Der Händler gibt dem Lieferanten regelmäßig einen Verkaufsbericht, worauf der Lieferant eine Bestellung zum Händler gibt. Hierbei helfen die Basistechnologien des ECR – z. B. EDI, XML, RFID, Datenbanken, Barcodes, etc.

Warum ist VMI so wichtig?[Bearbeiten]

Es reicht heutzutage nicht mehr aus, interne Warenflüsse und Wertschöpfungen zu optimieren. Deshalb steht im Mittelpunkt der Betrachtung „die Verbesserung des Informationsflusses vom Kunden meines Kunden zum Lieferanten meines Lieferanten“.
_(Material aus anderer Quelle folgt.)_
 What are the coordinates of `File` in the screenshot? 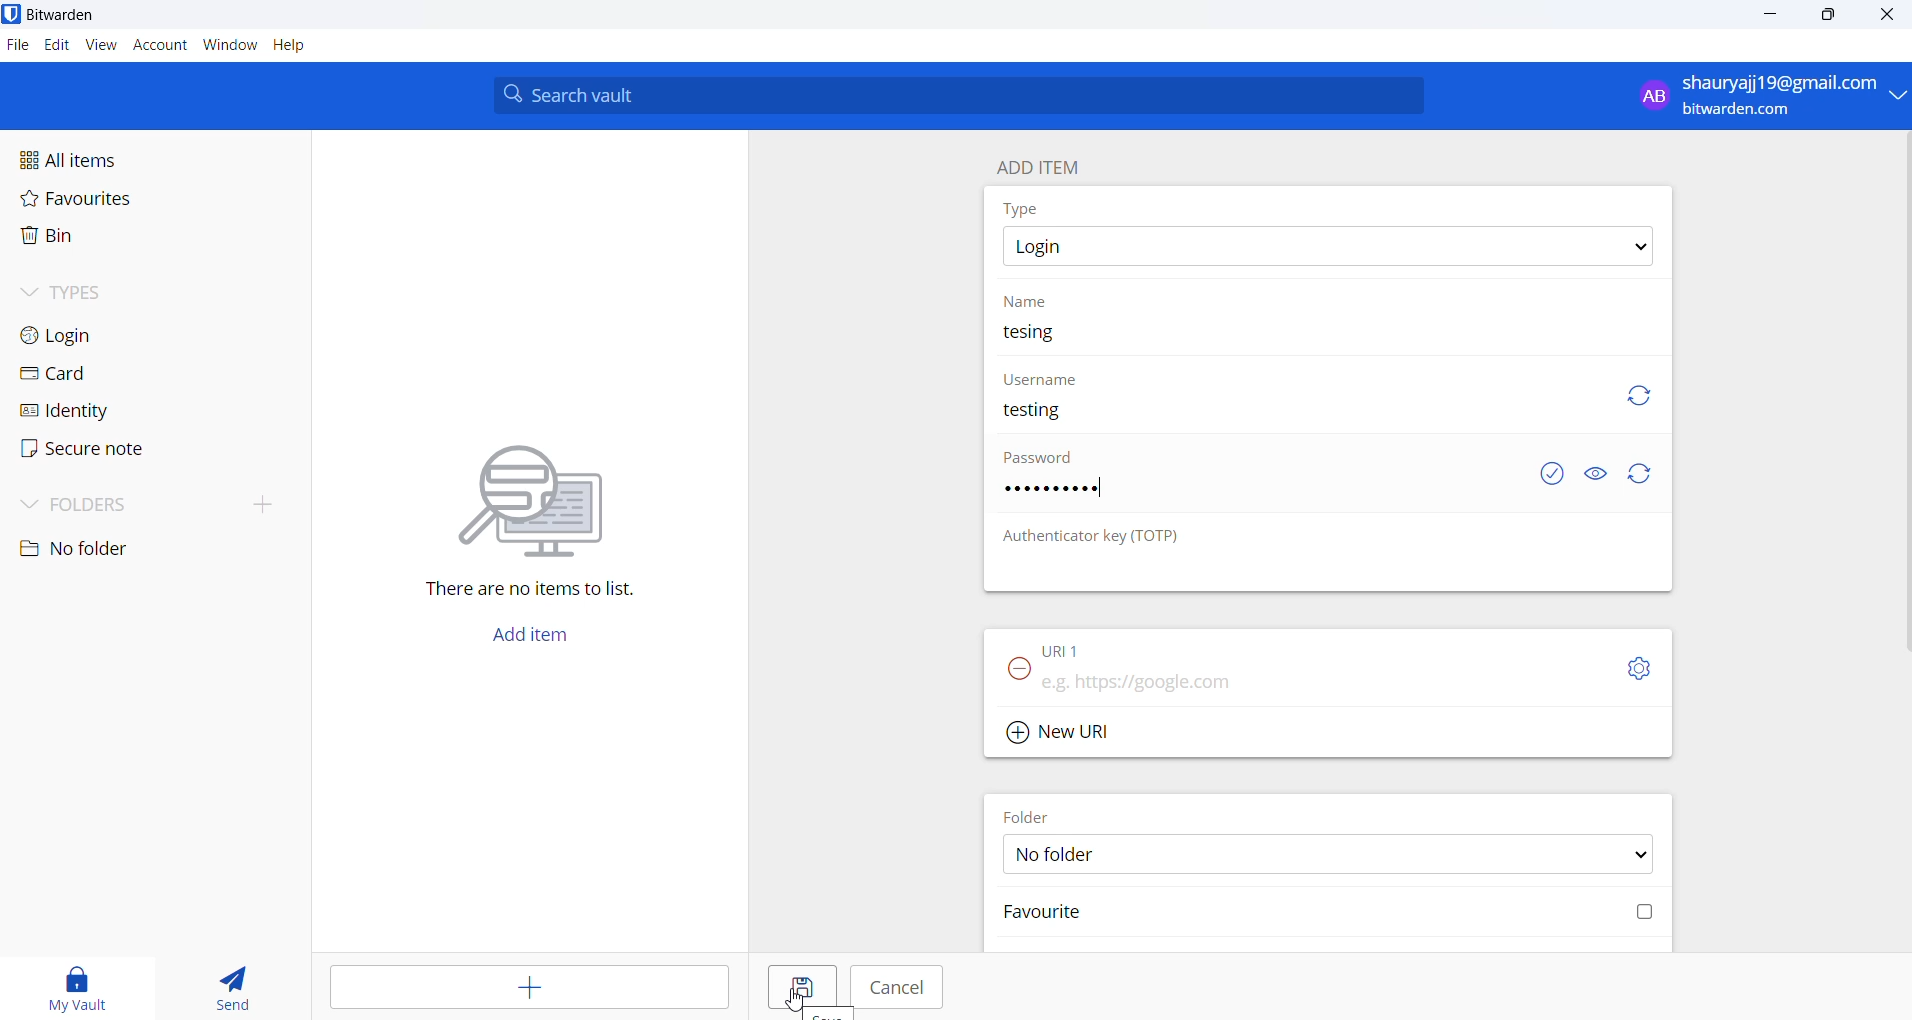 It's located at (16, 46).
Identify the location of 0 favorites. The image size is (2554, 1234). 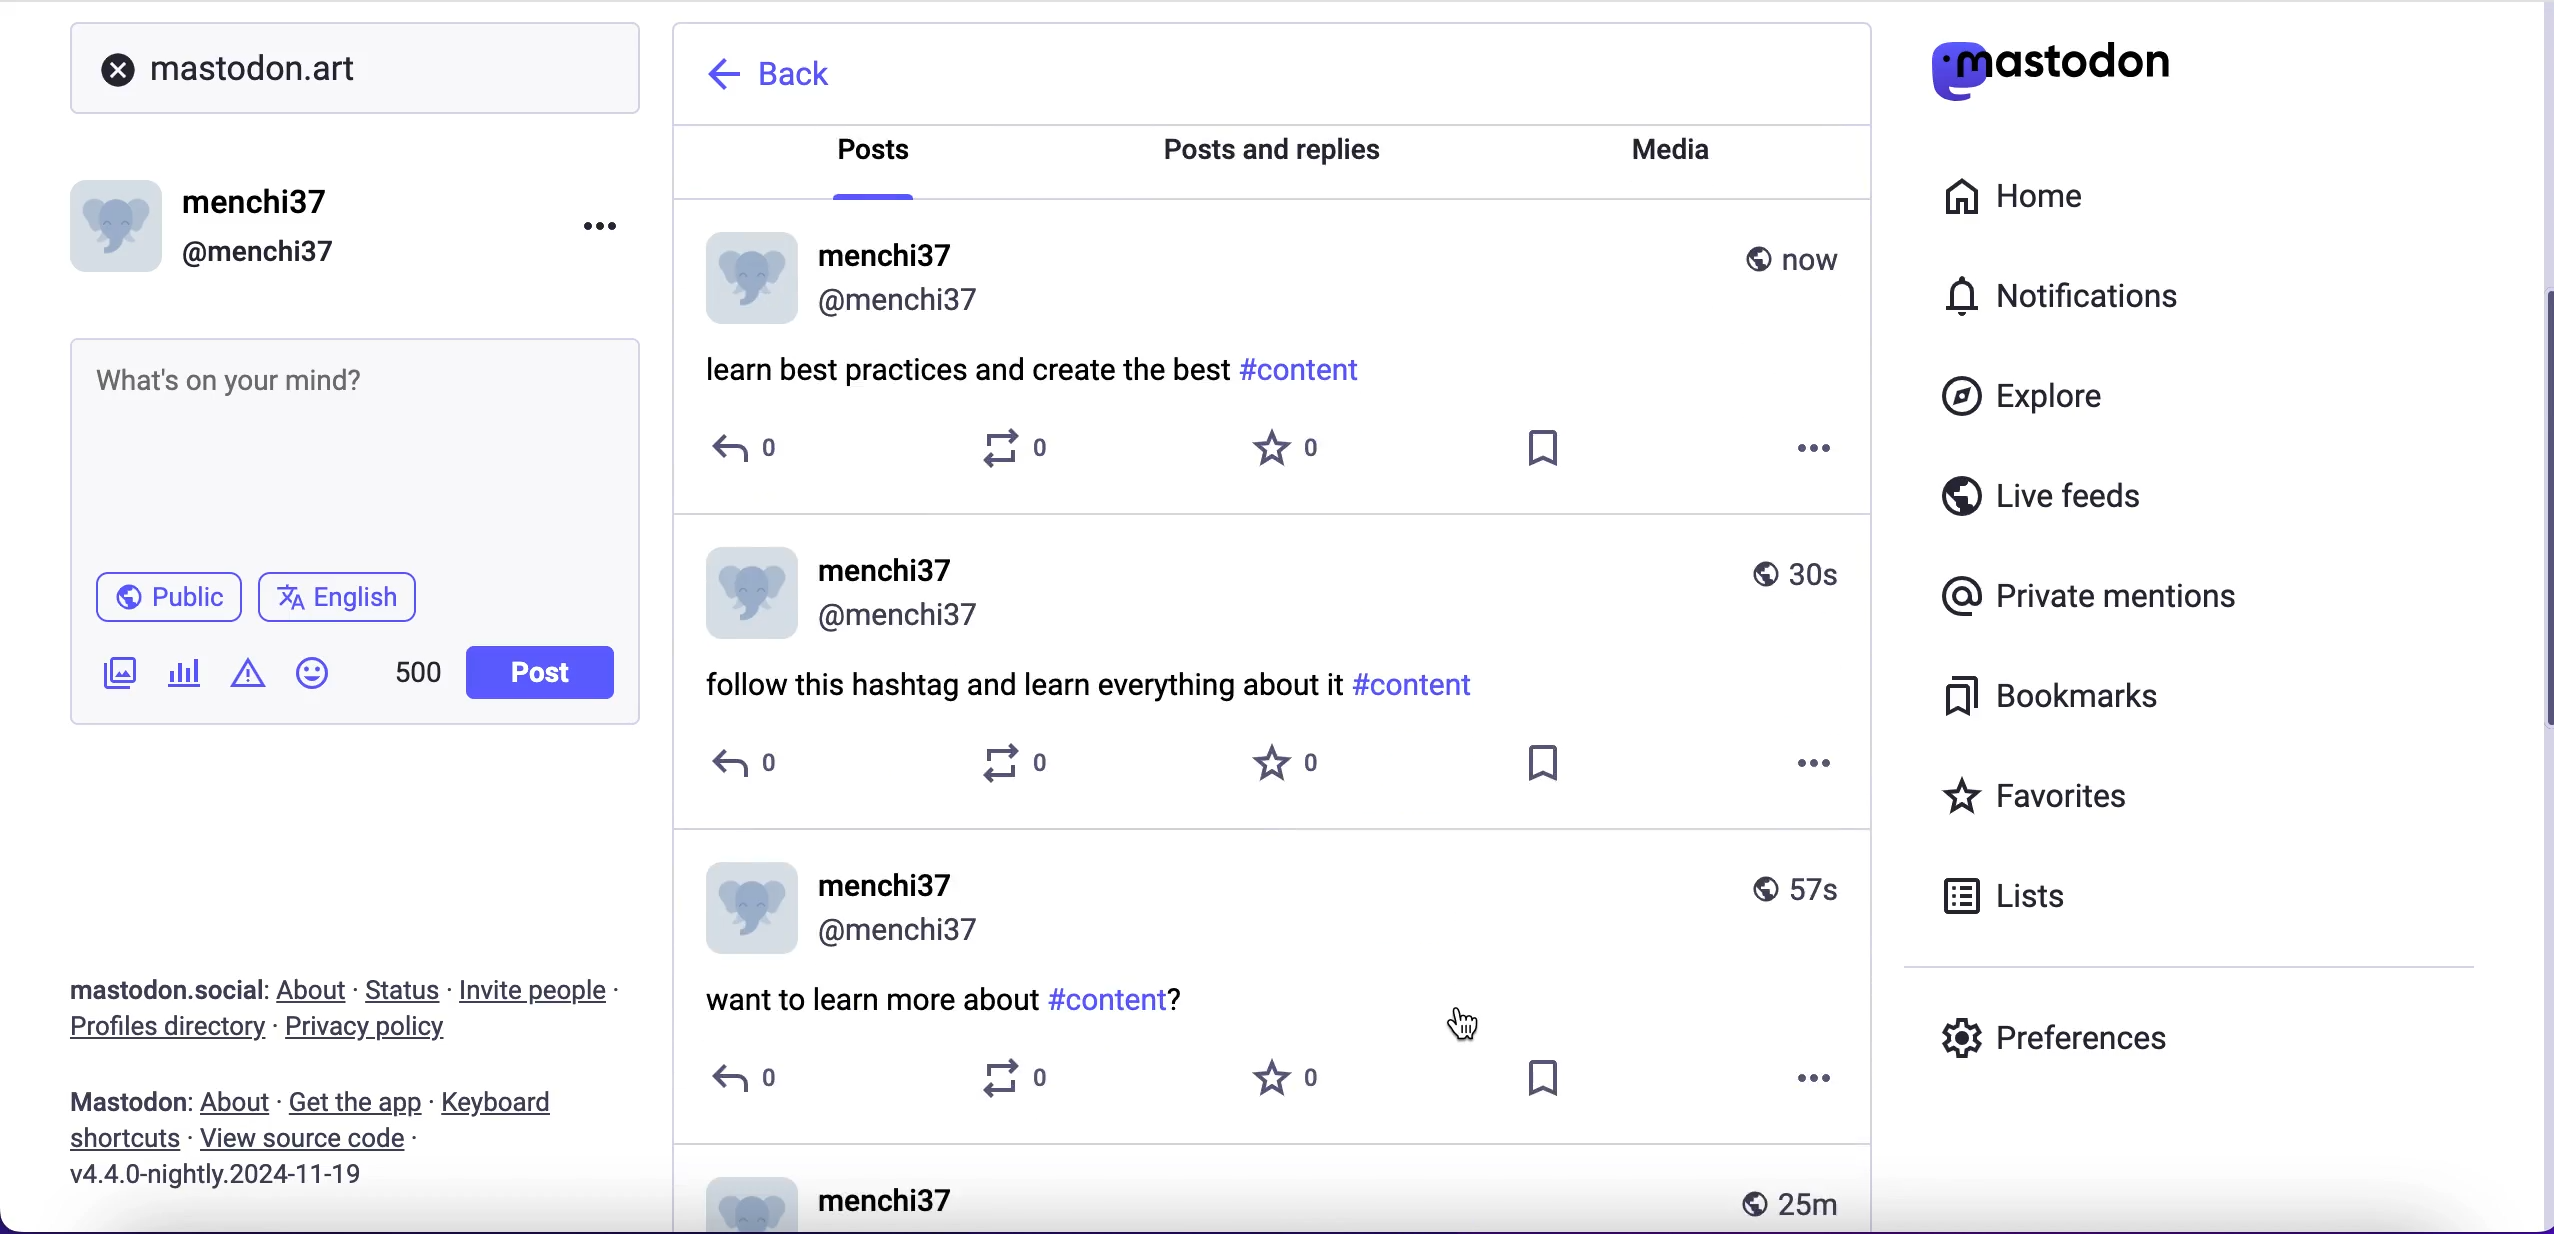
(1290, 1083).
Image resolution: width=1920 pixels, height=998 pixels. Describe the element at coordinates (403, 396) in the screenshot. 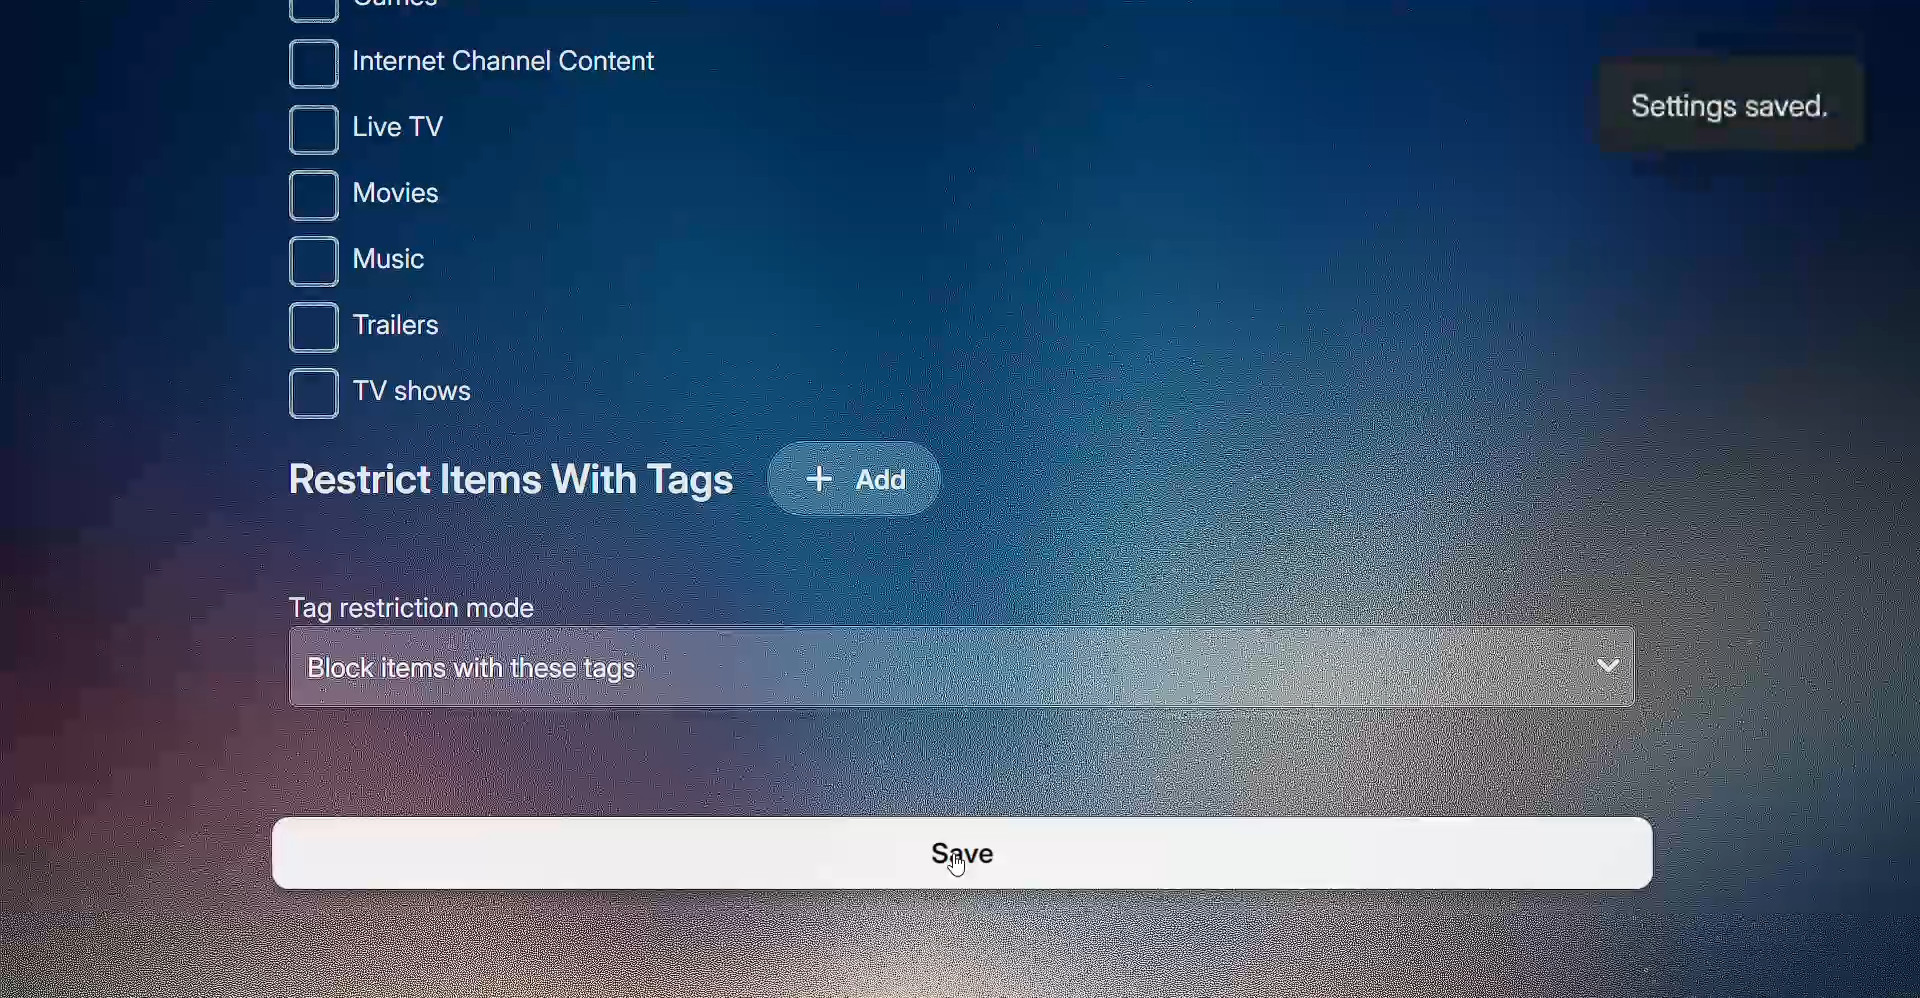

Wie funktioniert VMI?[Bearbeiten]

Über ihr Web-Portal erhalten die Lieferanten Zugang zu den dispositiven Daten. Im Falle einer Unterdeckung erhalten Sie ohne eigenes Zutun eine Anlieferung der benötigten Teile. Über ein eCG (eCG=Electronic Commerce Gateway: Universelle Drehscheibe für unternehmensinterne und -externe Daten. Verbindet die Geschäftsprozesse unternehmensübergreifend) werden die avisierten Lieferungen ins ERP-System (ERP=Enterprise Resource Planning: Softwarelösung zur Abwicklung der internen betrieblichen Abläufe. Vertrieb, Einkauf, MaWi, Rechnungswesen, Lohn+Gehalt, Zugangskontrolle etc.) übernommen. Periodisch werden die Verbräuche in Rechnung gestellt.